Task directions: Display each line of the material below that contains the string "menu", treating uppercase and lowercase letters as distinct.

Records from a collection
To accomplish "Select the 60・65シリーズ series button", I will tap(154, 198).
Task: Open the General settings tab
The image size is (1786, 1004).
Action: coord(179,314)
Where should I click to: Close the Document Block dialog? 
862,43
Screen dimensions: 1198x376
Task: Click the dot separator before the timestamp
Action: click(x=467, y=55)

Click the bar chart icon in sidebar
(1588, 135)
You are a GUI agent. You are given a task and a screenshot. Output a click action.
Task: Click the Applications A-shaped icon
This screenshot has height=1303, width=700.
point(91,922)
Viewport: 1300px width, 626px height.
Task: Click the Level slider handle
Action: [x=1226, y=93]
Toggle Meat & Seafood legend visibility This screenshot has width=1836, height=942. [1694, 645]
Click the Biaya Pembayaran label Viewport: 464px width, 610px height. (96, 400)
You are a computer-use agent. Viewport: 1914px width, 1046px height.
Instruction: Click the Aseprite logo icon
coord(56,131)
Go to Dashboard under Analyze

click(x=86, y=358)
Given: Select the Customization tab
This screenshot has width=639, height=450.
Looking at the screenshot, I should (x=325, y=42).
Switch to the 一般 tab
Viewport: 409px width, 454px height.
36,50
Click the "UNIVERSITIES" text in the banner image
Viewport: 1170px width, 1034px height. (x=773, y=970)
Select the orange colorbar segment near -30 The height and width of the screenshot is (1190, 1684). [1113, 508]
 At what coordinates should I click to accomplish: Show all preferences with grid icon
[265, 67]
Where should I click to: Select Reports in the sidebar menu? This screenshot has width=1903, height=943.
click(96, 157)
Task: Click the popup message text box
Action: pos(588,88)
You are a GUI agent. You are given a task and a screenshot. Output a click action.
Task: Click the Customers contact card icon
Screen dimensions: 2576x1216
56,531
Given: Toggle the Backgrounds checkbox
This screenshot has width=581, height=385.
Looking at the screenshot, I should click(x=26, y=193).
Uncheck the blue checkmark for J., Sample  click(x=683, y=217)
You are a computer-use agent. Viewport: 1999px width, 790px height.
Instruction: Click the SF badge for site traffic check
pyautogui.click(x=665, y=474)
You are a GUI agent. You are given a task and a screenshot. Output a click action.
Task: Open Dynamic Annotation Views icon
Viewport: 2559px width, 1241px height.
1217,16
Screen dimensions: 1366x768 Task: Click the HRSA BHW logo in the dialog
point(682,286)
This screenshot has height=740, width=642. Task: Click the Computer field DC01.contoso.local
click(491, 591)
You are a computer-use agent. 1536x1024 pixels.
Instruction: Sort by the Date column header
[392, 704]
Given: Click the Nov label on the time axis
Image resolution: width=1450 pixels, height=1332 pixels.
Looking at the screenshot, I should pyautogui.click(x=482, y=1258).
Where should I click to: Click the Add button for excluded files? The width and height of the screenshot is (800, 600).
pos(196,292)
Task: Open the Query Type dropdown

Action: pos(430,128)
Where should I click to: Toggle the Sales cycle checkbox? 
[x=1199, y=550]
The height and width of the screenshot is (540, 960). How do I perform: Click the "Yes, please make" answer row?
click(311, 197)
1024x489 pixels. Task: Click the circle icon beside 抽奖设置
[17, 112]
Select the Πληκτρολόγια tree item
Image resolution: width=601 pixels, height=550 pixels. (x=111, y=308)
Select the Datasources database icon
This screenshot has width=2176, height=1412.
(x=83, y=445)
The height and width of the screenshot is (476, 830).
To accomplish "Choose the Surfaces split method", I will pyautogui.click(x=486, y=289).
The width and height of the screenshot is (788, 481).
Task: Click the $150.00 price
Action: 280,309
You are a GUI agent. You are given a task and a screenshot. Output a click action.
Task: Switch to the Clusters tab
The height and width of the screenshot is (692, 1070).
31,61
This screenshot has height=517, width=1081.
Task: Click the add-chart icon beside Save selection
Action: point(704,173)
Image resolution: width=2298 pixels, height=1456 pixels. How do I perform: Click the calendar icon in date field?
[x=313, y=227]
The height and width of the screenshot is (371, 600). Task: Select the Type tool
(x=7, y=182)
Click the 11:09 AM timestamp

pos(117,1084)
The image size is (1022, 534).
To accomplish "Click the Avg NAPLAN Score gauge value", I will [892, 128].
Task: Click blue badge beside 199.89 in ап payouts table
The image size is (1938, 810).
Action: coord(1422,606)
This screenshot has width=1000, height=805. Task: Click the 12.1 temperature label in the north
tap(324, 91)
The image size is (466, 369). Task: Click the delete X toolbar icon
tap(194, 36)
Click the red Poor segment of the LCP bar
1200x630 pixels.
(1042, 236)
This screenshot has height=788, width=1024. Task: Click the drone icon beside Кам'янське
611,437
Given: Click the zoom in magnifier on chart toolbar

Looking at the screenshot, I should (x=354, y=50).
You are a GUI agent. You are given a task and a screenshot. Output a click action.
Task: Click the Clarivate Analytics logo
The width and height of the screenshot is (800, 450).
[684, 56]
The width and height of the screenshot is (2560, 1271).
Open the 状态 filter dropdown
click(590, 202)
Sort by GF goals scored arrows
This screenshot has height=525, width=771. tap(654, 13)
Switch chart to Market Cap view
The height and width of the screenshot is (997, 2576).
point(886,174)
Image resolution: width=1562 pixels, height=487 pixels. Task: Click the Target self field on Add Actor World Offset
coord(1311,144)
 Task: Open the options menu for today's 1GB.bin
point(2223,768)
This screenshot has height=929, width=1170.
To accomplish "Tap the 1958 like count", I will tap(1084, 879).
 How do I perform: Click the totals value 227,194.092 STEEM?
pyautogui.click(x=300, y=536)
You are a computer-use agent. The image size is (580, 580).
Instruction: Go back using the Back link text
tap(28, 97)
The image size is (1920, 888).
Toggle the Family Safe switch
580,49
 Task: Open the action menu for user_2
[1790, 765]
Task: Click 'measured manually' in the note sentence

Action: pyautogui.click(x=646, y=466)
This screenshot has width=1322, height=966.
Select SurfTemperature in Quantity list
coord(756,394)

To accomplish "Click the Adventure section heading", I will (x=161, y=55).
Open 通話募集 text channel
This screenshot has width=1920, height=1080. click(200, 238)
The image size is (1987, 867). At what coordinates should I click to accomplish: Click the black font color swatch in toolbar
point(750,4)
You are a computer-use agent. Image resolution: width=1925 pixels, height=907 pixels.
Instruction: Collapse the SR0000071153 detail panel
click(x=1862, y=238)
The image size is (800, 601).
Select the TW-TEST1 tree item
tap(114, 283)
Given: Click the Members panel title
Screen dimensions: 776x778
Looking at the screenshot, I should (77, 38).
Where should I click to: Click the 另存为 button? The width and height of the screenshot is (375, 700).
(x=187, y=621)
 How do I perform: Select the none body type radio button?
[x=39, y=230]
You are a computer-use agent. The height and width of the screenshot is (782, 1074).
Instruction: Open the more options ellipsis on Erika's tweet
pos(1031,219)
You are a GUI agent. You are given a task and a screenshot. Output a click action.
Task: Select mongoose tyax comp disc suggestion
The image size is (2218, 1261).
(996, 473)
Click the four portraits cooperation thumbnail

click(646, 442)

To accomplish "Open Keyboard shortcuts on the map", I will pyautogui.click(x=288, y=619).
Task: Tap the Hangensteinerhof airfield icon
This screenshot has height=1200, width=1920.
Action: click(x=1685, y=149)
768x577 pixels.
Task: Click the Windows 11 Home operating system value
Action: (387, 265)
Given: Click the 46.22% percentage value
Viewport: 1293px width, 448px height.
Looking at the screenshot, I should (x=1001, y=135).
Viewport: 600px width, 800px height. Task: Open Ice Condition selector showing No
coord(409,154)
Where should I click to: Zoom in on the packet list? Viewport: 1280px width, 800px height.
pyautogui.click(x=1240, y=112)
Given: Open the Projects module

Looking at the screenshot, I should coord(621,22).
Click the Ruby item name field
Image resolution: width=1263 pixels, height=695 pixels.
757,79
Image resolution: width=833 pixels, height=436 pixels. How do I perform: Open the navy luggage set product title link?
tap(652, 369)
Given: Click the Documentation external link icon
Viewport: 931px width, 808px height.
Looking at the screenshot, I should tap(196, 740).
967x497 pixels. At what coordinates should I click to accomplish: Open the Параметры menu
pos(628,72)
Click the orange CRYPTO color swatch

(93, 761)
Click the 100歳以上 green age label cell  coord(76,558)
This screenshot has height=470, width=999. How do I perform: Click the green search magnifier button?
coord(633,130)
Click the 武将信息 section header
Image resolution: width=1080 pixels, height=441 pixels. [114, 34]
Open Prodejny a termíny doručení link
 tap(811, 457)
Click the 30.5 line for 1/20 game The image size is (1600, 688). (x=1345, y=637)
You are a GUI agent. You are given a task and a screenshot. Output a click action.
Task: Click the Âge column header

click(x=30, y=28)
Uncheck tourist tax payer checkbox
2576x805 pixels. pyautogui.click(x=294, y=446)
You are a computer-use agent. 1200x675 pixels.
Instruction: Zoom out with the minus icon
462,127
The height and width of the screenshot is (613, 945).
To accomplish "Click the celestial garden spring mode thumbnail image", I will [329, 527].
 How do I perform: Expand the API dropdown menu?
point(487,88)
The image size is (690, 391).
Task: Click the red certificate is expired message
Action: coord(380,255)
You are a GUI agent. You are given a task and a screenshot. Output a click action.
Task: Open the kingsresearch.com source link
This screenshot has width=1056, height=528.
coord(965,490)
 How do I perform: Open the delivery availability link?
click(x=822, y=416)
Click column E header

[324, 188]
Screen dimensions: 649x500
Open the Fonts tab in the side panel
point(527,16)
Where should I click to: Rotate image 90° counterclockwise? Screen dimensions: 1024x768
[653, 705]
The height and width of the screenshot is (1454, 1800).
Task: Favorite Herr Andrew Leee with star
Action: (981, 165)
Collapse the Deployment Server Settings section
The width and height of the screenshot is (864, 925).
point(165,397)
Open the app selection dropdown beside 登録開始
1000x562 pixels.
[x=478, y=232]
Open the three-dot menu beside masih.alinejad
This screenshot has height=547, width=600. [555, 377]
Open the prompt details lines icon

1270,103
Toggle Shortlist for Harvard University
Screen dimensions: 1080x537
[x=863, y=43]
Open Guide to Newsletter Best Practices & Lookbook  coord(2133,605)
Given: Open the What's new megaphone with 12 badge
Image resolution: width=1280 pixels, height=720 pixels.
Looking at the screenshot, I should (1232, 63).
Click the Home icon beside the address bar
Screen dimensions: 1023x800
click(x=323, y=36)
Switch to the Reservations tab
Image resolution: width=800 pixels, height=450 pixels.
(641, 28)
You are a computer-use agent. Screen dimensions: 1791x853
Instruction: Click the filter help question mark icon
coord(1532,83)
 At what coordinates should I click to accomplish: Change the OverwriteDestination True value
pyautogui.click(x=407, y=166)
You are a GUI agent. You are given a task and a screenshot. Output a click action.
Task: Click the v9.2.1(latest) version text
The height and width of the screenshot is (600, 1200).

The answer:
Where should I click to: Select Reports in the sidebar menu? This screenshot has width=1903, height=943.
 Task: Open the options menu for today's 1GB.bin
 Task: Open the action menu for user_2
967x497 pixels. At what coordinates should I click to accomplish: Open the Параметры menu
 How do I perform: Expand the API dropdown menu?
Open the three-dot menu beside masih.alinejad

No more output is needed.